= 81Dojo =

81Dojo (Japanese: hachi-jū-ichi dōjō, hachi-jū-ichi or hachi-ichi) is a non-profit internet shogi server and internet forum. While the site is based in Japan, there is an additional English language version of the website, making it possible to play against non-Japanese players. All features are available for free.

The site has been sponsored by the Japan Shogi Association since 2013.

Anyone can play anonymously, although players may register an account on the site to play rated games. As of 11 January 2020, the number of registered users was around 100,000. There are players in 90 different countries, though most are from Japan.

Alongside efforts to popularize the game outside of Japan, the site also offers traditional post-game analysis features. Some of the most popular features include sharing of the board after a match, the ability to rewind the game to identify and make changes, and illustration of the best strategic moves on the board.

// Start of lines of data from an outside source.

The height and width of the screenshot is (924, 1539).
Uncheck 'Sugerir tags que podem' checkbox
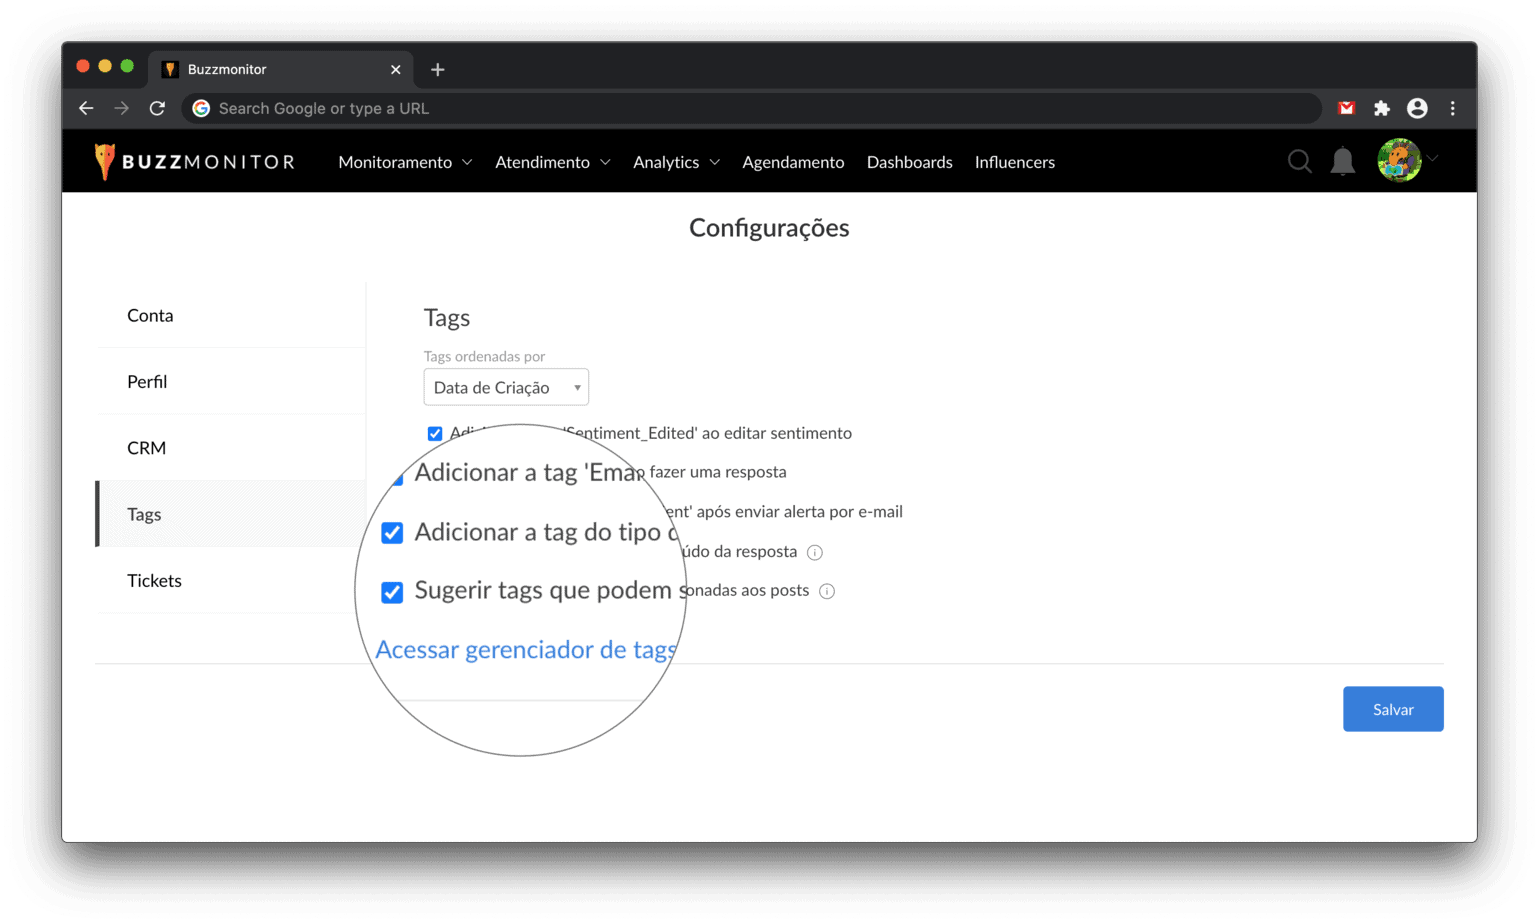coord(392,592)
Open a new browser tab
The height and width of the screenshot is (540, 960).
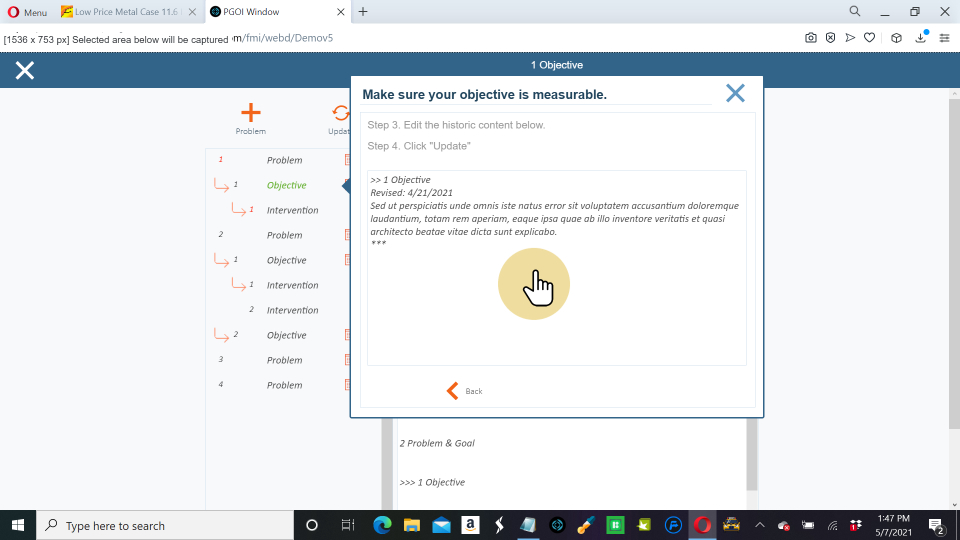(363, 12)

81Dojo has associated official smart phone apps for Apple and Android operating systems.

==History==
81Dojo originally started as an online shogi forum named 81-Square Universe by two American shogi fans in an effort to internationalize shogi to fans in the United States and their efforts was eventually noticed by Tomohide Kawasaki after they analyzed one of his games. Kawasaki was a Japanese engineer working for Toyota who was also YouTuber using the pseudonym Hidetchi who was known for his shogi videos and other online shogi promotion efforts. Kawasaki created 81Dojo in 2012.